> Material provided:
╭──
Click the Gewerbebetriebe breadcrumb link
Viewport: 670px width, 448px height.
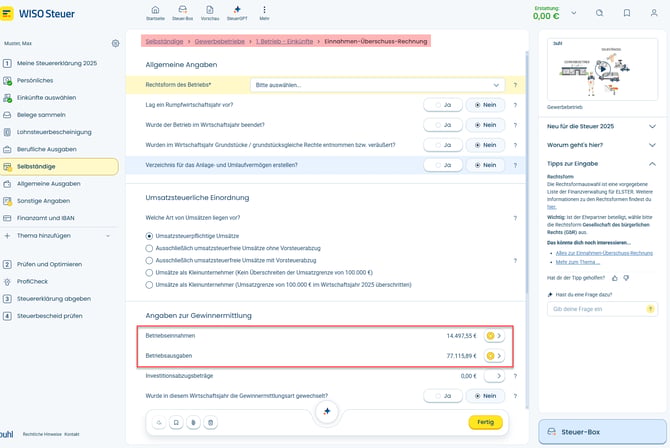220,41

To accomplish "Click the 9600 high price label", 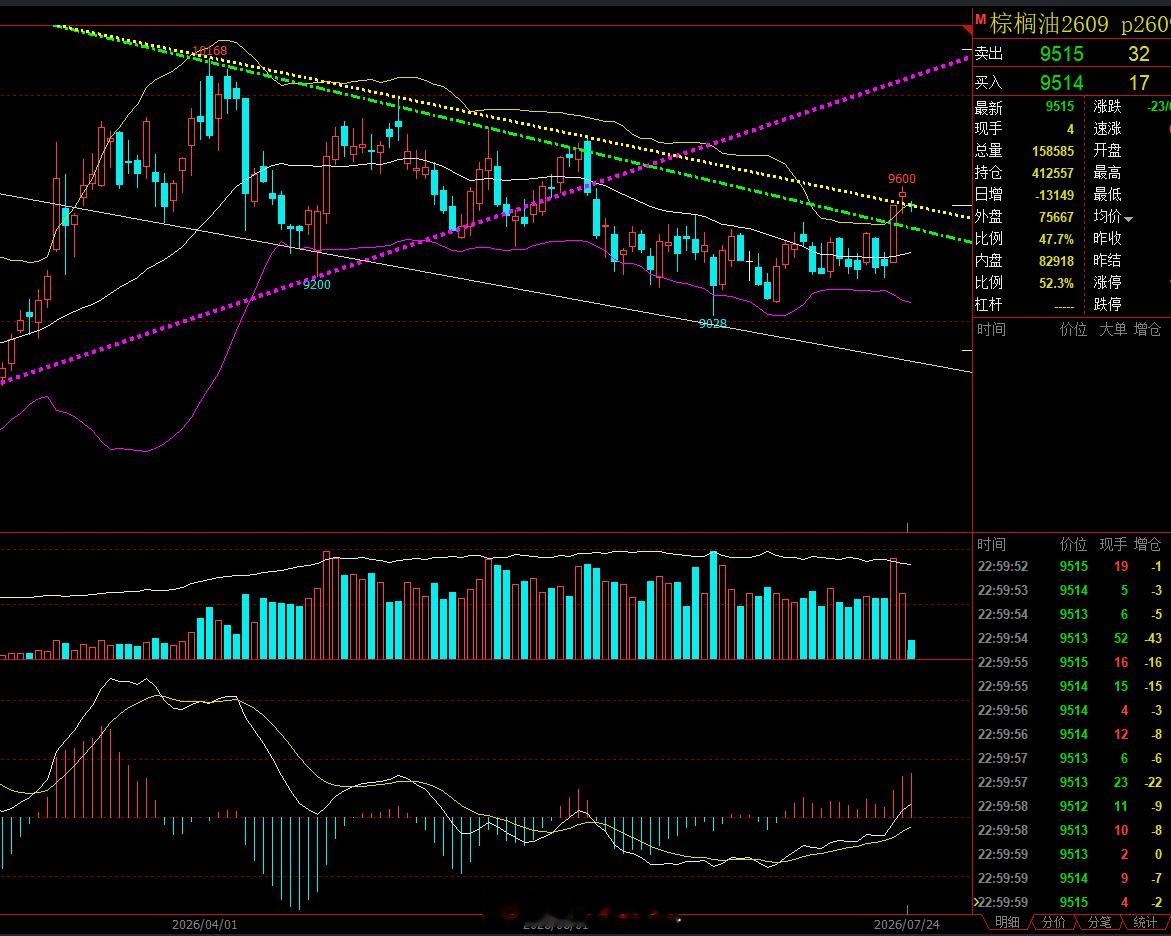I will (x=901, y=179).
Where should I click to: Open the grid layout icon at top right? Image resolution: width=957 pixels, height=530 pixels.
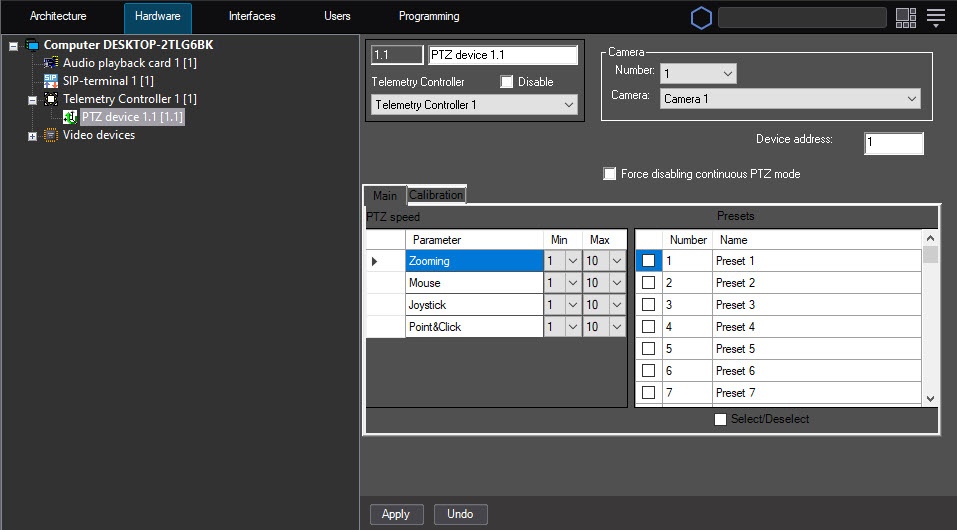coord(906,18)
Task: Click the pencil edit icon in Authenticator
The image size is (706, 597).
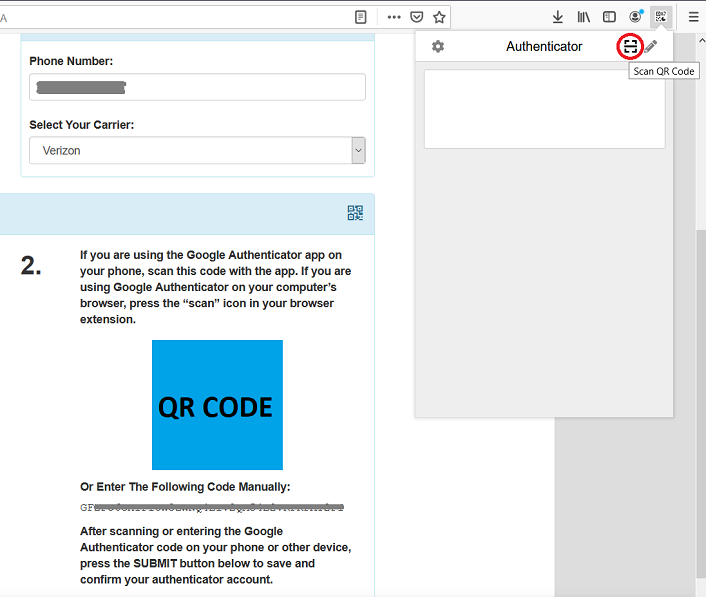Action: coord(651,46)
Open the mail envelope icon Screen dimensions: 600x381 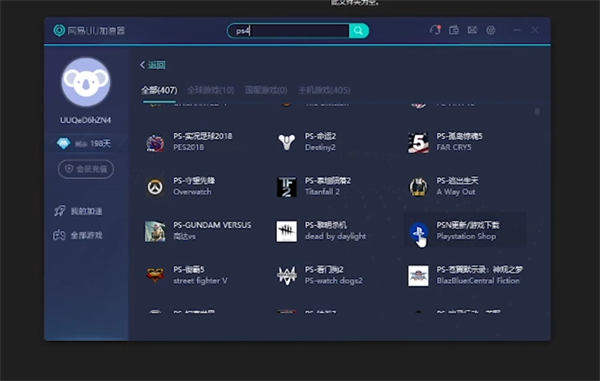[472, 30]
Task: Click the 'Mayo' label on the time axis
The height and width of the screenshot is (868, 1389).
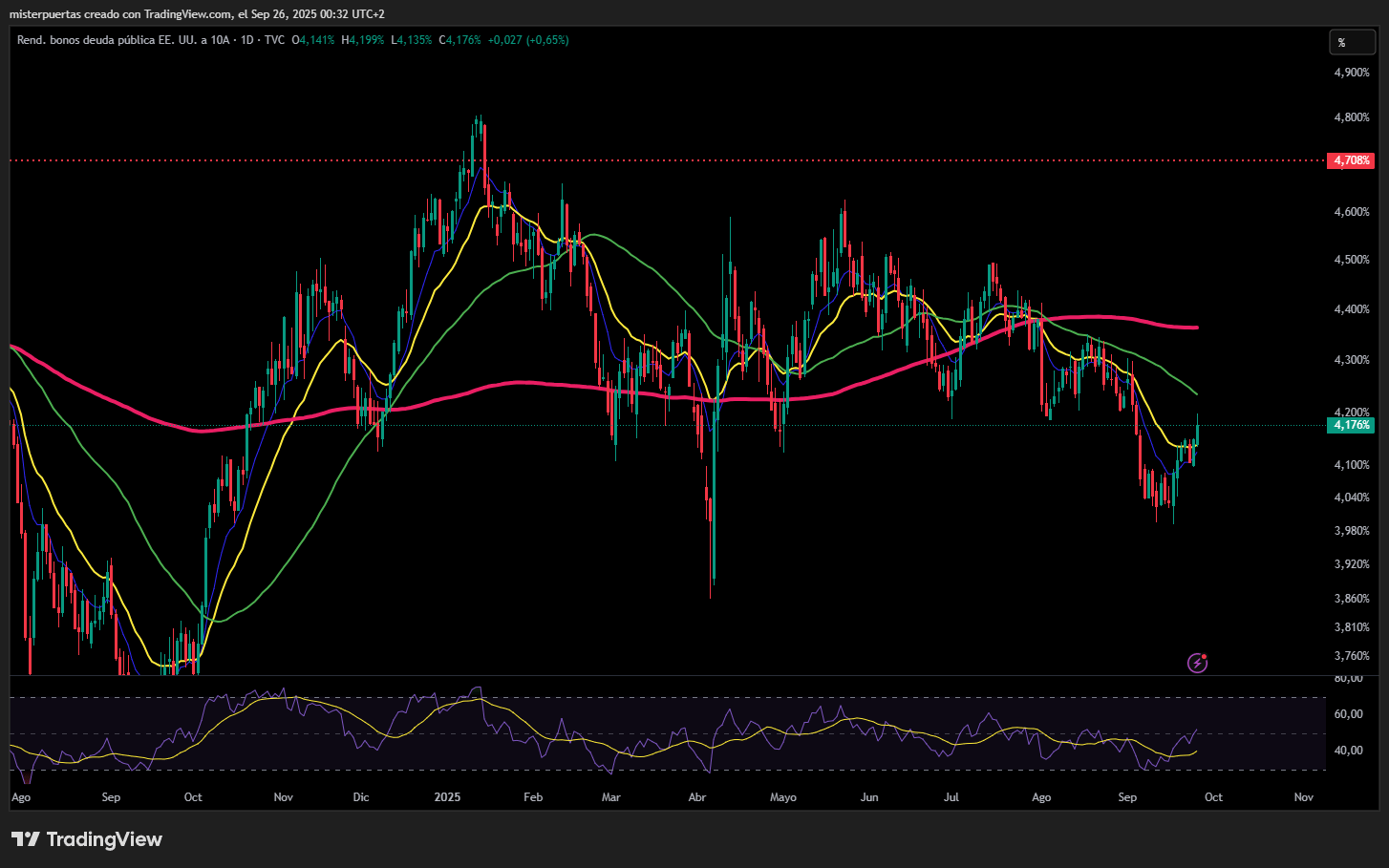Action: tap(782, 797)
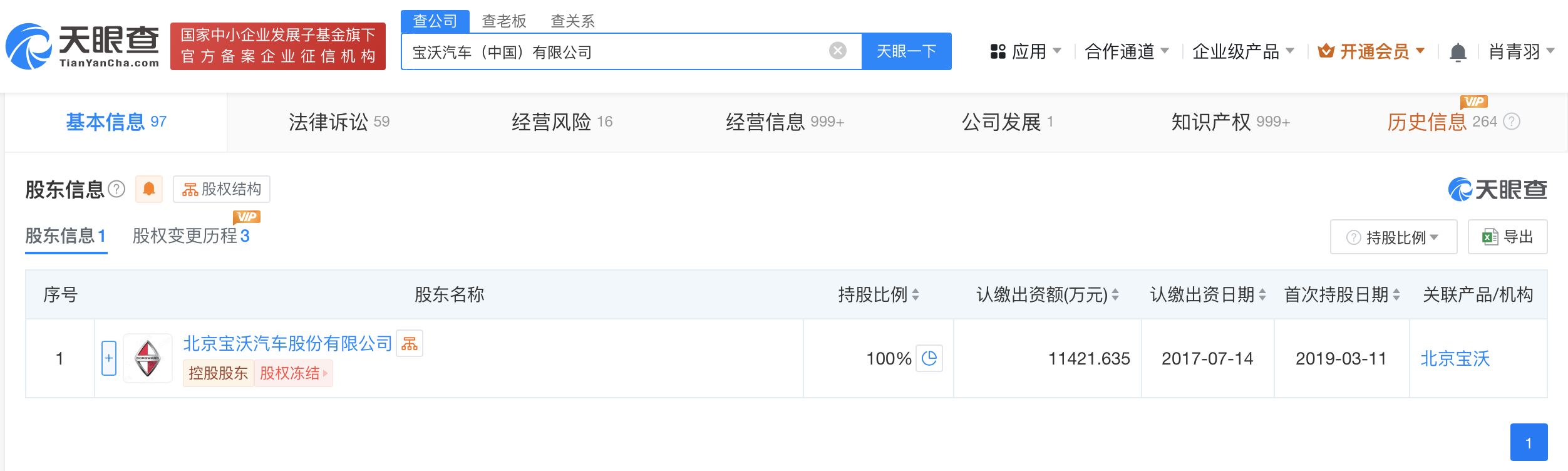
╰──
Once you find the line with "The height and", restate it and every later line of the data word for word, excluding the pictures.

The height and width of the screenshot is (868, 1389).
Action: tap(782, 797)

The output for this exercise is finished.